Most Belarus-watchers say no. Lukashenko’s feelers to the West are probably a means to seek leverage in his relationship with Russia, which has doubled the price it charges Belarus for natural gas and with which his relationship is generally more troubled than is frequently understood.
Ties with Russia have been more difficult this year than in the past, surmises Alex Brideau, an Eastern Europe analyst in the Tokyo office of Eurasia Group. Brideau points out that even though Belarus—and Lukashenko in particular—are highly dependent on the Russian government for support, there have been tensions for years, particularly in Lukashenko’s relationships with senior Russian leaders. “The leadership in Minsk likely still sees Moscow as its main supporter over the long term, but the problems in the relationship this year may have led Lukashenko to try to send a message to President Medvedev and Prime Minister Putin that they need to pay attention to him,” said Brideau.

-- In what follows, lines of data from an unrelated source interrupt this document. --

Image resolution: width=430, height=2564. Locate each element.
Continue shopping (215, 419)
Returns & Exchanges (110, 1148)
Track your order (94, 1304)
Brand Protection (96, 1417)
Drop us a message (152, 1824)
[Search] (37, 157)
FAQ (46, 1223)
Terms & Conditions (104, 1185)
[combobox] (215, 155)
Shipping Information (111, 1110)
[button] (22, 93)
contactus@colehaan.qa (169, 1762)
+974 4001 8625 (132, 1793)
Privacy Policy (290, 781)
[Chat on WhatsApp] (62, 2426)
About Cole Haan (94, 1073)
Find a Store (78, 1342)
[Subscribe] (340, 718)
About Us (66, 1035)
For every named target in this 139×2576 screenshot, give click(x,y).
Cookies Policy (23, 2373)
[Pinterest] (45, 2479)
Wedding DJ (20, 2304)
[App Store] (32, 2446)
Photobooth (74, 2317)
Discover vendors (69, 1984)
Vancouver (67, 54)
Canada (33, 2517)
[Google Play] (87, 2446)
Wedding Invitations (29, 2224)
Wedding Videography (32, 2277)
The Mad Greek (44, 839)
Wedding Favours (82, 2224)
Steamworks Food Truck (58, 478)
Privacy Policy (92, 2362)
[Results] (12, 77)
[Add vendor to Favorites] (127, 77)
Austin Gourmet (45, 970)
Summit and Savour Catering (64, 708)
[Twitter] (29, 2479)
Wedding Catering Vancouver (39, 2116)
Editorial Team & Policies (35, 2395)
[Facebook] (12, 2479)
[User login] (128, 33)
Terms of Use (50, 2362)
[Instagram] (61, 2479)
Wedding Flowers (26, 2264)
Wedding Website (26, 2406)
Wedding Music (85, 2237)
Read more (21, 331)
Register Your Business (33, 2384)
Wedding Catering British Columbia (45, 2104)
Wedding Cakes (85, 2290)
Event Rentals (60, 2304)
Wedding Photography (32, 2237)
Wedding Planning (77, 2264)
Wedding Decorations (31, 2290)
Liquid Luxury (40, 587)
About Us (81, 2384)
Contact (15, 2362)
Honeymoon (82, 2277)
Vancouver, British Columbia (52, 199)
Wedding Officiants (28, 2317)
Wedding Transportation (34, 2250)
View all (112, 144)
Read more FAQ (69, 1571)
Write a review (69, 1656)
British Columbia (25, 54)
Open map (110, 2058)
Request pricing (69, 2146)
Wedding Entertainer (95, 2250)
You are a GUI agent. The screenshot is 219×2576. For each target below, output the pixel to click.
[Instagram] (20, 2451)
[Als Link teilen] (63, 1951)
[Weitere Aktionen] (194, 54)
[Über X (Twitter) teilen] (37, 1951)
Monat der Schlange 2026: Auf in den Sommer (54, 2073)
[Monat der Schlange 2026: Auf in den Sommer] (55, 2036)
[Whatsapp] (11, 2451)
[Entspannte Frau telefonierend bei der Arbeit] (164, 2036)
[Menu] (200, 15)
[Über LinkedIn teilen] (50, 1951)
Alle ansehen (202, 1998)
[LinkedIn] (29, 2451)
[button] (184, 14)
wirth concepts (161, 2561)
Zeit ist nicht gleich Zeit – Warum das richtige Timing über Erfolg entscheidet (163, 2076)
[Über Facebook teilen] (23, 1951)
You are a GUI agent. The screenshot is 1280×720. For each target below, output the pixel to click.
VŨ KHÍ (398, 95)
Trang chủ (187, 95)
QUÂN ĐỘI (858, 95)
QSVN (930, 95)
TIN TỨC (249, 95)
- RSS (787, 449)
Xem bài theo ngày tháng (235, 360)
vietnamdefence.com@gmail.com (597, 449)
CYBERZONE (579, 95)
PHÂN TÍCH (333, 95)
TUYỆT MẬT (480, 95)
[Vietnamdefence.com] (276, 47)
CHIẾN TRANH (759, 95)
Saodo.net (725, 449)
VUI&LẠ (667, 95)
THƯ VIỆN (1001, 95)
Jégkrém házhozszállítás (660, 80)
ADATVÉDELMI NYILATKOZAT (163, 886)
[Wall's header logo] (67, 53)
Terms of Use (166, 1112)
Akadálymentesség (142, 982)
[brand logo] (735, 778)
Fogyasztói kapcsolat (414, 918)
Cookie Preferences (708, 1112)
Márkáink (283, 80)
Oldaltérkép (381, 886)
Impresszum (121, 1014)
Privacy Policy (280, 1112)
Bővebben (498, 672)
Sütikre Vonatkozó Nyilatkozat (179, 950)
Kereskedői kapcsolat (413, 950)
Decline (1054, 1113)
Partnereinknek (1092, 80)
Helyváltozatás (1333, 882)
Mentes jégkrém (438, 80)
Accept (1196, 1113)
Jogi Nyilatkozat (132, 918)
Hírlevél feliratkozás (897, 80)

“Lukashenko’s move to free opposition politicians from prison suggests he is willing to ease tensions with Washington and Brussels, and the U.S. government’s lifting of some sanctions suggest it is willing to acknowledge the steps he has taken,” said Brideau. “The thaw may not go much farther than it already has, however, as the two sides are very far apart. I think it likely that the U.S. and Europe will be very cautious about overtures from Lukashenko, out of concern that he could at some point change course again.”
In any case, it will take more than a mild warming of relations with the West to alter the enduring Soviet hangover that pervades daily life in Belarus. After a week in Minsk, I went to Vitsebsk, a hilly, forested, largely preserved city in the far northwest near Latvia remembered (when it is remembered) for sheltering Marc Chagall until early adulthood. Chagall opened an art school in Vitsebsk in 1919, and the town continues to claim the arts as a civic birthright.
In Vitsebsk, at last, Belarus steps away from its Soviet Forever fantasy and yields to its long Eastern European history. Cafes fill with art students. Couples stroll through well-tended parks, past men on benches concentrating on games of chess. The ballet and three theaters are booked solid for the night.
But to the eastern shore of the deep canyon sculpted by the Vitsba River, a carapace of crooked streets wind through neighborhoods of ancient, faltering little homes with sad metal roofs. Warmed by coal stoves responsible for the blackened trees, the houses huddle against tiny stores and small gardens; only a museum occupying Chagall’s childhood house gives notice that this honeycomb of Eastern European outlier life was once a Jewish shtetl and is now home to Belorussians who appear no more moneyed, forced by a warped politics to inhabit a world just as small as a century before—and perhaps smaller.